В один из таких осенних дней 54-го года я зашел на химфак МГУ, где встретил своего профессора, Александра Петровича Терентьева, заведующего лабораторией, где я делал диплом. Он попросил меня зайти к нему и с большим участием стал меня расспрашивать о моем заводе, о моих текущих делах и планах на будущее. Я не был избалован подобным вниманием со стороны своих преподавателей и довольно подробно рассказал о том, что делается на заводе вообще и чем конкретно я там занимаюсь. При этом также не преминул сказать о своем настрое покинуть науку вообще и уйти в химическое производство — «поскольку я точно знаю, что там я буду приносить пользу». Профессор терпеливо меня выслушал, а потом сказал примерно следующее: «Я ведь наблюдал за тем, как Вы у нас работали, начиная с первого курса. Мне уже тогда было ясно, что Ваше призвание — академическая наука. Конечно, жаль, что Вас не удалось оставить у нас в аспирантуре — но это решали не мы. Сейчас Вы должны отработать там на заводе свой срок, но затем обязательно возвращайтесь в Москву, в аспирантуру. Кроме всего прочего, учтите, что Вы уже испробовали вкус занятий наукой и осознали, что у Вас это получается хорошо. А раз так, то это уже не забудется, и никакое другое занятие не даст Вам настоящего удовлетворения».
Тогда эта беседа для меня была, как долгожданный глоток воды для жаждущего человека. Потом я еще походил по лабораториям химфака, поболтал с друзьями, окунулся в привычную атмосферу запахов и разговоров про всякие любопытные реакции, что происходили здесь же на глазах. На одном столе что-то перемешивалось и кипятилось в огромных колбах, на другом — шла вакуумная перегонка, на третьем — на стенках перевернутой воронки возникали игольчатые кристаллы — шла возгонка продукта из какой-то черной «смази». В памяти стали оживать похожие картинки, почти забытые мной за время темиртаусской «ссылки»… Тут я даже удивился сам себе — неужели я всерьез собирался забыть и оставить все то, что со школы служило для меня источником подлинного наслаждения? Ведь это все, как тот самый «вкус мяса», что, как известно, забыть нельзя!
Ещё я выяснил, что почти невозможно, чтобы меня приняли на будущий год в аспирантуру МГУ — все-таки требовалось отработать на заводе не два, а три года. Правда, в Институте органической химии мне объяснили, что в виде исключения и через два года могут принять в аспирантуру, но только в заочную. И, конечно, при условии, что все вступительные экзамены я сдам «на отлично». Это был вызов — как раз то, что мне требовалось, чтобы запуститься на подготовку к предстоящему испытанию на полные обороты!

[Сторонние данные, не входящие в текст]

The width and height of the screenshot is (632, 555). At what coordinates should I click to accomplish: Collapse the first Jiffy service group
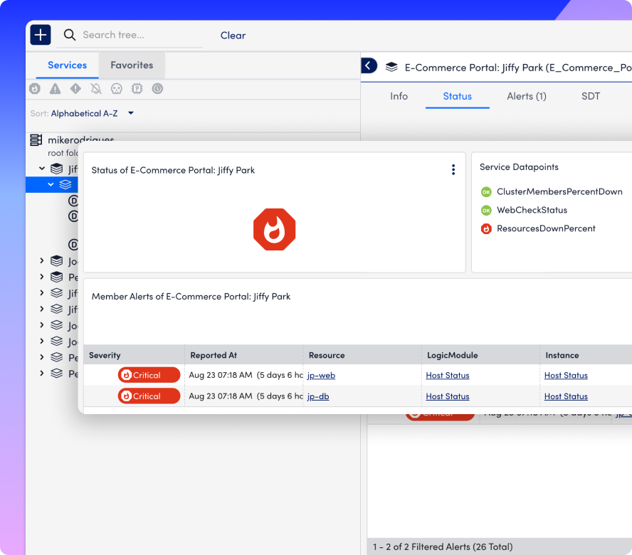[x=42, y=169]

Шесть часов рабочего дня на заводе — больше ничего я не был должен отдавать родному государству. Но даже это не требовало от меня каких-либо заметных умственных или физических усилий. На работе я чувствовал себя довольно свободно — самое добросовестное исполнение обязанностей занимало не более двух часов. Все, что мне полагалось делать — это обеспечивать аналитический контроль за процессом гидратации ацетилена. Первые дни я было пытался как-то следить за тем, как мои лаборантки отбирали пробы и делали анализы. По наивности я как-то даже задал вопрос, касательно допустимой ошибки в определении каких-то параметров (все-таки я еще кое-что помнил из аналитического практикума химфака). Но ответ последовал категоричный — «Вильям Артурович, ошибок мы не делаем, за ошибки с нас снимают премиальные!». Здесь я все понял, никаких дурацких вопросов больше не задавал, а осознал, что от меня ожидали лишь одного: своей подписью подтверждать достоверность цифр, которые мои лаборантки записывали в журнале. Конечно, это тоже отнимало некоторое время, но, как правило, часа два у меня оставалось на то, чтобы читать учебники по химии или книги на английском языке.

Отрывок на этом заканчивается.